FONTE –
╭──

Intervista a Luigino Bruni

Insegna economia politica all’università Lumsa di Roma, dopo 13 anni alla Bicocca di Milano. E ogni settimana commenta i libri biblici su “Avvenire”. Personalità sfaccettata, è membro fin da giovane del Movimento dei Focolari ed è il coordinatore del progetto per una Economia di Comunione

Chi è Luigino Bruni? Sono essenzialmente un economista, con una vocazione umanista. Mi sono sempre occupato, infatti, anche di storia, etica, filosofia. E in economia mi interessano soprattutto le idee, che sono però intrecciate con tutto il resto, come nella vita. Per questo da qualche tempo mi occupo anche di temi come felicità, dono, idealità, passioni, carismi e organizzazioni a movente ideale. Ogni tanto nella vita bisogna essere capaci di ricominciare. Ho appena pubblicato un libretto intitolato La felicità è troppo poco (Pacini Editore): questo vale anche per l’economia. Non si può pensare che la scienza economica sia sufficiente da sola per capire il mondo. La vita è bella perché esistono le soprese. Anche nel lavoro.

La felicità non basta? Vivendo si capisce che ci sono cose importanti almeno quanto la felicità, come la dignità e la verità su di sé. Oggi la felicità, intesa come piacere, è diventata la priorità, e quindi… siamo infelici. Gli esseri umani vogliono di più: dignità, libertà, fedeltà, verità.

Lei afferma che un’antropologia pessimistica è alla base del capitalismo. Quale futuro per l’economia? Nel ’900 avevamo due modelli di economia: quello anglosassone, basato sull’antropologia agostiniana, luterana e  calvinista, dove l’essere umano è visto essenzialmente orientato al proprio interesse personale, e il bene comune arriva come effetto  non   intenzionale (si pensi alla “mano invisibile” di Smith). Il secondo modello, invece, era il capitalismo di Italia, Francia, Spagna, Portogallo, cattolico e più comunitario, il quale proponeva un’antropologia più positiva, basata sulle virtù e sull’uomo sociale. Portava meno crescita, ma una maggior gioia di vivere, mentre al Nord si accumulava ricchezza e si sviluppava il capitalismo. Ora, con la globalizzazione, anche nel Sud Europa è stato importato questo stile di capitalismo più individualista e solitario, che sta intristendo il modo di concepire il lavoro e la società stessa. Nel mondo ha vinto il capitalismo nordamericano e il Sud Europa soffre.

╰──

BREVE ESERCIZIO 1 – Riscrivi come elenco il paragrafo dell'intervista che comincia con «Chi è Luigino Bruni?», conservandone i fatti principali.
BREVE ESERCIZIO 2 – Restituisci senza alcuna modifica il brano dell'intervista da «La felicità non» a «libertà, fedeltà, verità.».

RIGHE DI DATI –
╭──

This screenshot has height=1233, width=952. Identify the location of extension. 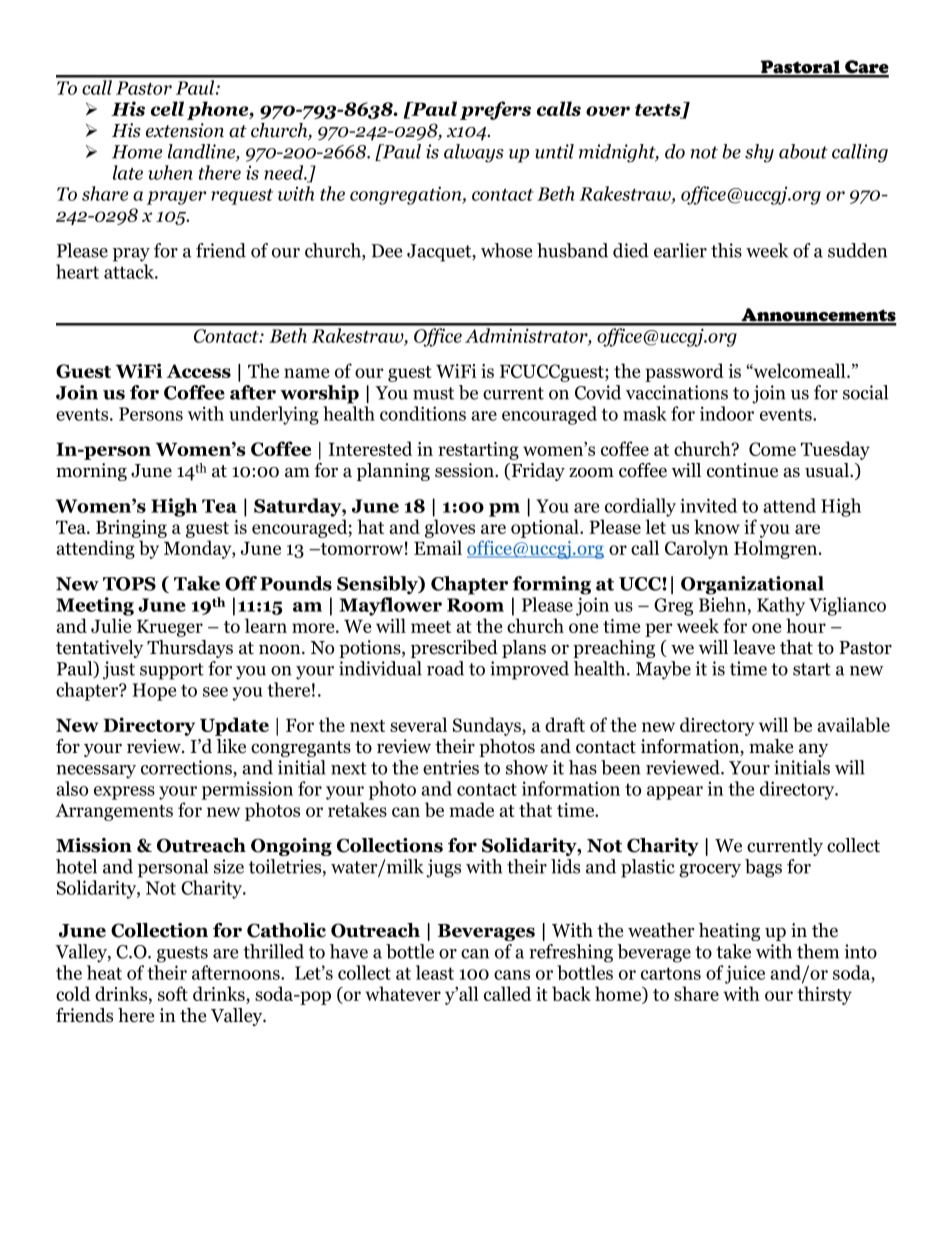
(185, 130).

╰──
╭──

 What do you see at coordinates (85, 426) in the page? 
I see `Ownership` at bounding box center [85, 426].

╰──
╭──

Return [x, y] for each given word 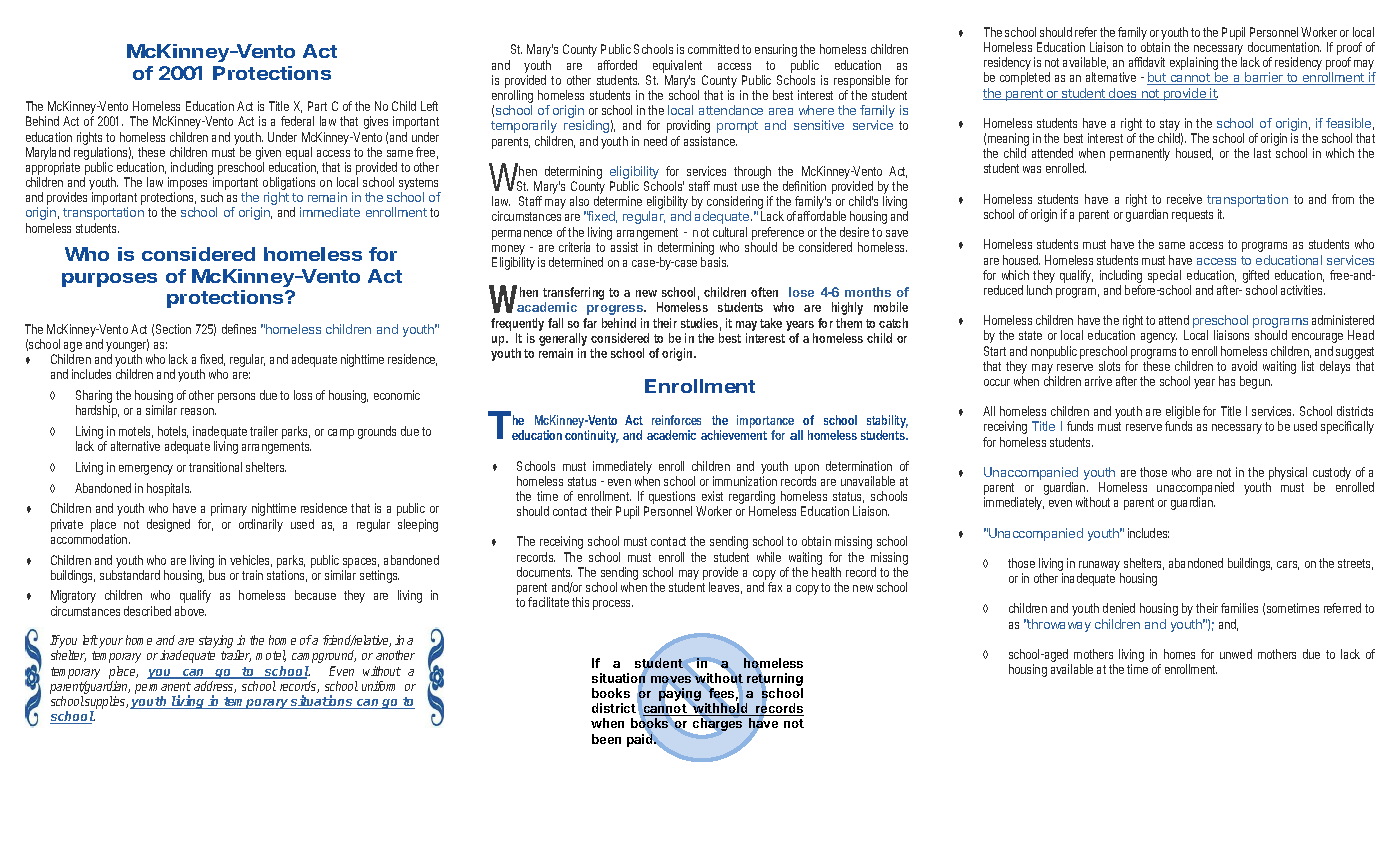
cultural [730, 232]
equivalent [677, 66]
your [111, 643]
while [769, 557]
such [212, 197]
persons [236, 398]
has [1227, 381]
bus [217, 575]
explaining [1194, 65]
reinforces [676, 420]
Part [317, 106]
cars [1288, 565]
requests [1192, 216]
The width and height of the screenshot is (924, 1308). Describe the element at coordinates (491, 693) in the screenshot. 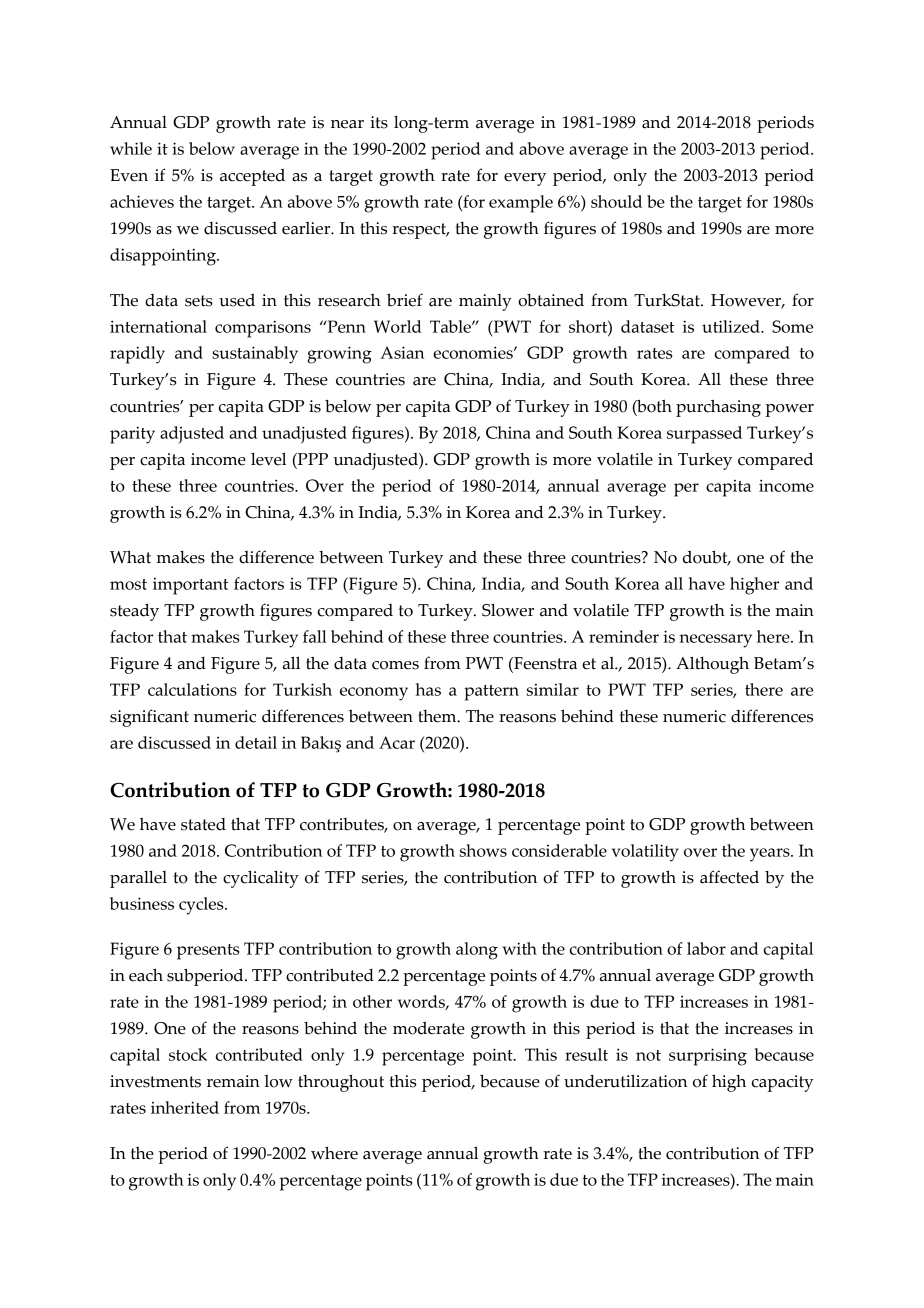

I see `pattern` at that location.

╰──

RISULTATO CORRETTO 1 –
- Si definisce essenzialmente un economista con una vocazione umanista.
- Si è sempre occupato anche di storia, etica e filosofia.
- In economia gli interessano soprattutto le idee, intrecciate con tutto il resto, come nella vita.
- Da qualche tempo si occupa anche di felicità, dono, idealità, passioni, carismi e organizzazioni a movente ideale.
- Ha appena pubblicato il libretto *La felicità è troppo poco* (Pacini Editore).
- Ritiene che la scienza economica da sola non basti per capire il mondo.
- Pensa che nella vita bisogna saper ricominciare e che la vita è bella perché esistono le sorprese, anche nel lavoro.

RISULTATO CORRETTO 2 –
La felicità non basta? Vivendo si capisce che ci sono cose importanti almeno quanto la felicità, come la dignità e la verità su di sé. Oggi la felicità, intesa come piacere, è diventata la priorità, e quindi… siamo infelici. Gli esseri umani vogliono di più: dignità, libertà, fedeltà, verità.